I want to use leave-one-out (LOO) cross-validation (CV) for a hierarchical model. My intuition is not to use the information on the group assignment of the left-out data point when I compute the likelihood of that point given the model fitted to the rest of the data.

Since, if I would use the group assignment of the left-out data point for LOO-CV, I would treat the group asignment as a explanatory variable (with corresponding parameters having a special, informative prior – the hierarchical prior including information of the data itself). And this is not what I want. I use the information of the group asignement only to account for the fact that the data points aren’t independent given the non-hierarchical model for a known reason (but hopefully are independent given the group assignment), finally to get the variance correct(er).

Questions:

- Is this view correct?
- Is LOO-PSIS an approximation for the LOO-CV without using the assignment to the hiararchical group of the left-out data point?
- Should I use or not use the assignment to the hiararchical group of the left-out data point as a feature when I do exact LOO-CV for the data point where the pareto-k value was too high in the LOO-PSIS (I use the loo package in R.)?

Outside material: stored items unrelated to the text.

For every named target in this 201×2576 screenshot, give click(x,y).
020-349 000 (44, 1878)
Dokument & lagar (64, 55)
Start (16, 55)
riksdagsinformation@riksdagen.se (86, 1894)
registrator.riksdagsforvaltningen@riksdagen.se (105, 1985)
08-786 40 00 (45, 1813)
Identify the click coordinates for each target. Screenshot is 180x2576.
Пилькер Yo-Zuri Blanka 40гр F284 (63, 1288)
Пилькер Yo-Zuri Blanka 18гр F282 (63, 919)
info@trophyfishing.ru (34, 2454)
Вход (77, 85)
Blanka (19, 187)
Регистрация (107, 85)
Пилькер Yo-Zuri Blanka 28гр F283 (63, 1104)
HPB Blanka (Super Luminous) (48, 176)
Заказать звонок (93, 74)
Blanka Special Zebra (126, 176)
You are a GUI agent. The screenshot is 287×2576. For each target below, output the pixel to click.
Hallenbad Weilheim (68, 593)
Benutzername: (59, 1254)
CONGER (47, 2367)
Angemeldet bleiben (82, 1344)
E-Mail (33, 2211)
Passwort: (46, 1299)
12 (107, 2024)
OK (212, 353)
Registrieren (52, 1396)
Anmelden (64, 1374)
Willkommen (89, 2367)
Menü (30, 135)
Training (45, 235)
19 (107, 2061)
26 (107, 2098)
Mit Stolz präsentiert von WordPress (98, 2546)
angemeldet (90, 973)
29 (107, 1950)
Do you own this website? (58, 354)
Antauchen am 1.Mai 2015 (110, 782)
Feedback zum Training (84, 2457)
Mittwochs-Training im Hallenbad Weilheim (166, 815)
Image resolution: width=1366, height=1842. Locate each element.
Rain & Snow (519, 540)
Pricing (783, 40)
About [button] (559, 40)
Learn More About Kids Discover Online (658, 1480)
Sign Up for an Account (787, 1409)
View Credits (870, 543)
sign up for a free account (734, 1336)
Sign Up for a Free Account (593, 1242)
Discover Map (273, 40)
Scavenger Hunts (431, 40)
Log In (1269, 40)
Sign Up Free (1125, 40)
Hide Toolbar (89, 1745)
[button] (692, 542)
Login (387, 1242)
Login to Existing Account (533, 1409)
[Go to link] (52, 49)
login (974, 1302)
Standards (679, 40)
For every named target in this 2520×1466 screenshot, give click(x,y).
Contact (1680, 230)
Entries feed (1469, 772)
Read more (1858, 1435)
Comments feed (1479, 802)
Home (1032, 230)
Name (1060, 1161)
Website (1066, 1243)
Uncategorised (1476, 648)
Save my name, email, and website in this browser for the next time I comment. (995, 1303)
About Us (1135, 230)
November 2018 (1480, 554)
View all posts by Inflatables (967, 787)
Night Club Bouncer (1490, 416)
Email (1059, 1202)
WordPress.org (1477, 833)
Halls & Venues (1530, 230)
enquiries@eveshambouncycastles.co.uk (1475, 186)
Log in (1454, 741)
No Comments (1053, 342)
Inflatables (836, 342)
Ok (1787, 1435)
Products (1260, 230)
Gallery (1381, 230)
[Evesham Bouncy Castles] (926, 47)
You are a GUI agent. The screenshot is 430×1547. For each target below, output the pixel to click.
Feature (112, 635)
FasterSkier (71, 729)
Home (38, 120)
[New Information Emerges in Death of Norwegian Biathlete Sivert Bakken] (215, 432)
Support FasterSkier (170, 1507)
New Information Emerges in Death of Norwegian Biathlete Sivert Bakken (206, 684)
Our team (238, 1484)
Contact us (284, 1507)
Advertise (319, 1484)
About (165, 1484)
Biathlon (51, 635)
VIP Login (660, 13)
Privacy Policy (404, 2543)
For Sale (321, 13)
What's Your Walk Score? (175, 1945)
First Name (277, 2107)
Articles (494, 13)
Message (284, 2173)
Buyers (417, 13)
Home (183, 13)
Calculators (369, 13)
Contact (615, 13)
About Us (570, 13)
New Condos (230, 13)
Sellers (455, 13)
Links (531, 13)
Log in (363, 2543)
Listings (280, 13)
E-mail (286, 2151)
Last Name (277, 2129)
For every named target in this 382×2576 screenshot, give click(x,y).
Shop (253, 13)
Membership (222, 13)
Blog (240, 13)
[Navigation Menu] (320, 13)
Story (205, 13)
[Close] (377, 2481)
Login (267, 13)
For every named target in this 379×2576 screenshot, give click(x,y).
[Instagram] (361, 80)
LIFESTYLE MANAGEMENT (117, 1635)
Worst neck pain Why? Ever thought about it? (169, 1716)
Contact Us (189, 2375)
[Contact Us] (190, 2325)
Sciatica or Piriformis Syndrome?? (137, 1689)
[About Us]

From my understanding of “Vehtari/Gelman/Gabry. 2017. ‘Practical Bayesian Model Evaluation Using Leave-One-out Cross-Validation and WAIC’.” the answer to question 2 is ‘No’. (I understand that \tilde{y}_{i} is the random variable of an unknown data point given features of data point y_{i} in equation (7).) But maybe there is an argument why this is not a problem if I then sum up over all data points.